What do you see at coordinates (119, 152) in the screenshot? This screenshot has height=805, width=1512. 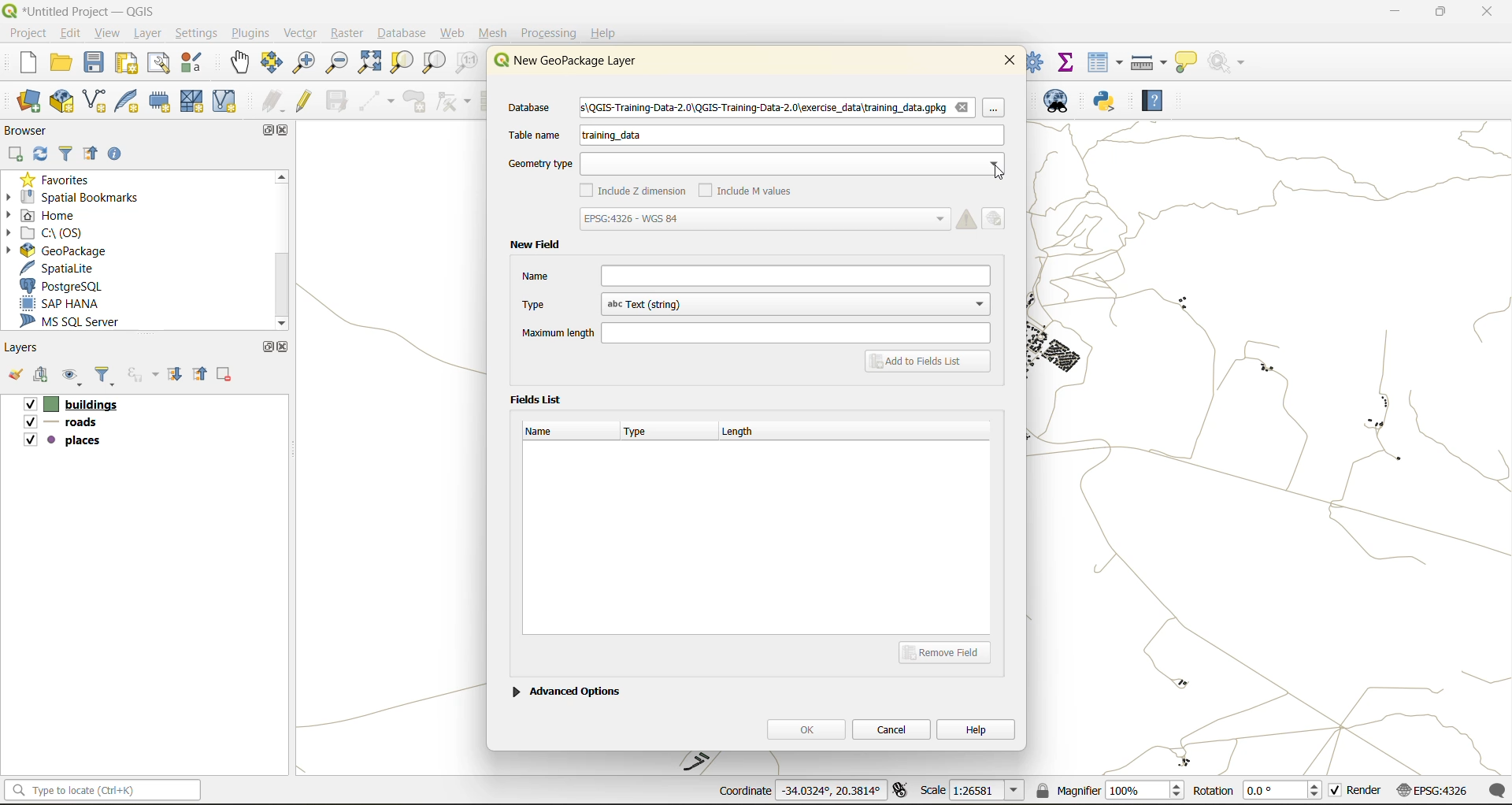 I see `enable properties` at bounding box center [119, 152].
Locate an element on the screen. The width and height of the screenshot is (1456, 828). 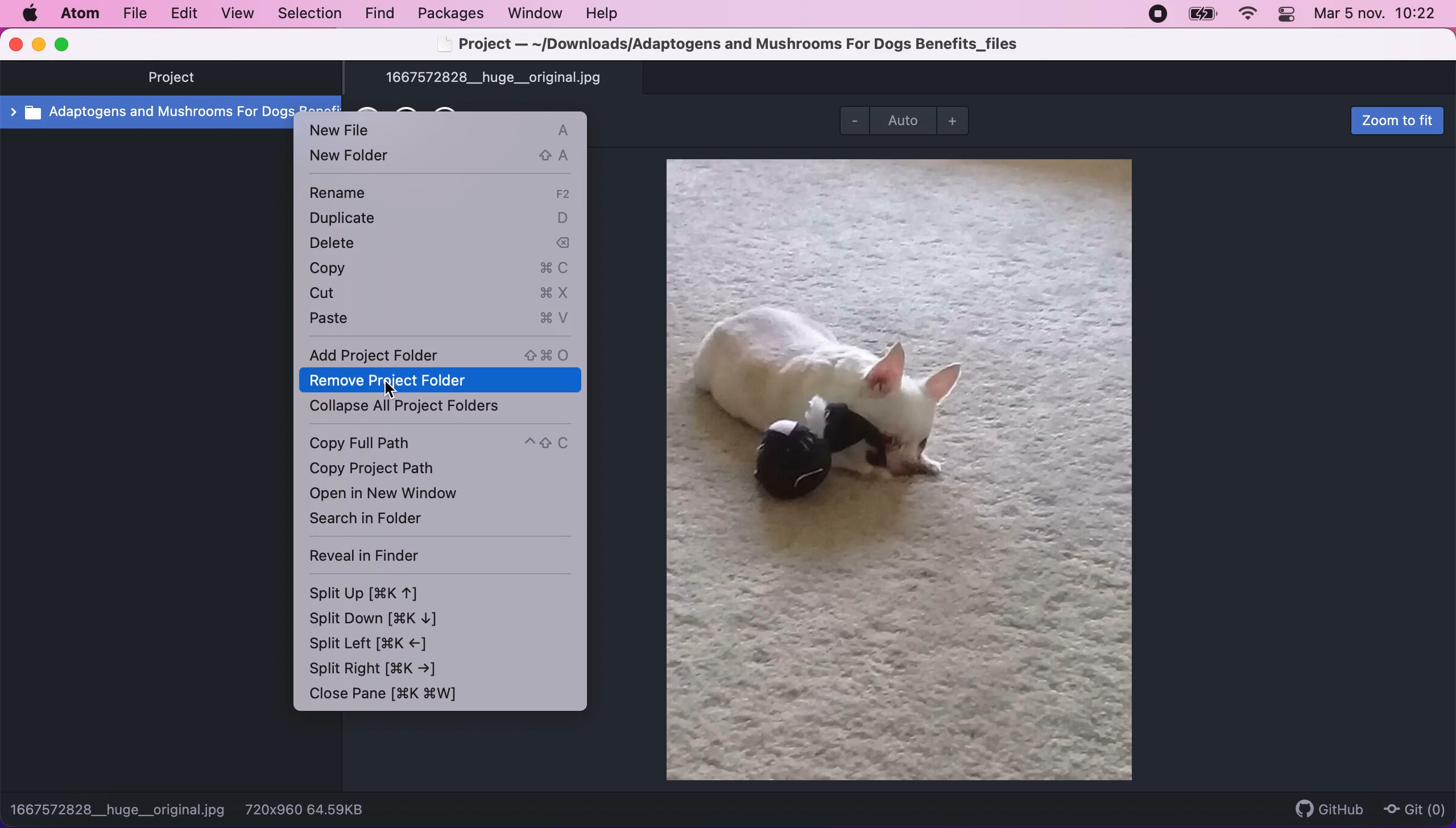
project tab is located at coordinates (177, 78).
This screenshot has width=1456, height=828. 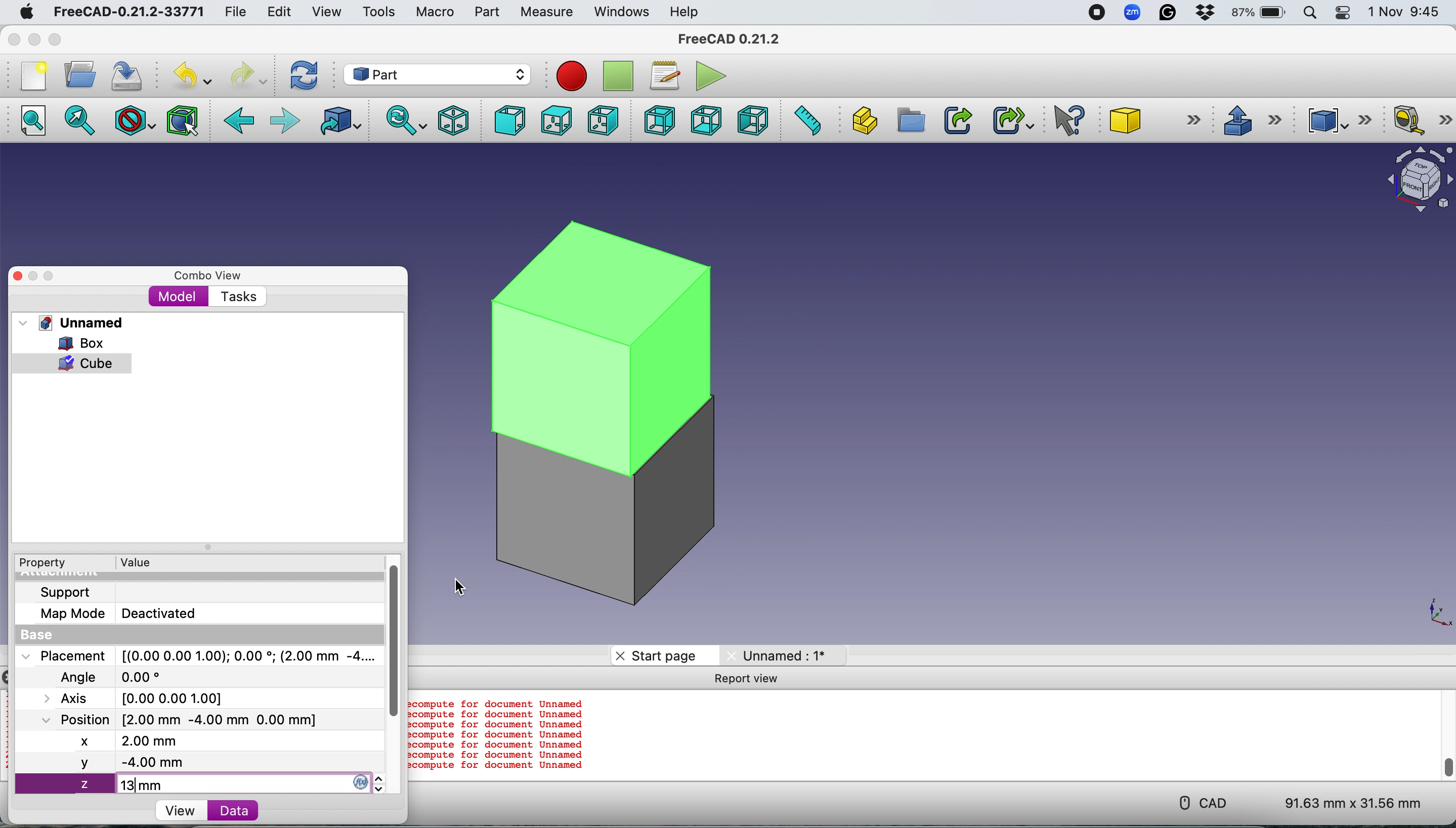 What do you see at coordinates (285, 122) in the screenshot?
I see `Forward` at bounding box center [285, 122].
★ ★ ★ ★
● EXERCISE PROMPT
Rewrite the entries from the line containing "Locate an element" through the line containing "project tab is" as a two-column CSV with the headers input and output, one row per entry, each field quoted and any line breaks replaced with spaces. Leave the pictures out.

● ANSWER TO THE PROBLEM
input,output
"Locate an element on the screen. The width and height of the screenshot is (1456, 828).","project tab is located at coordinates (177, 78)."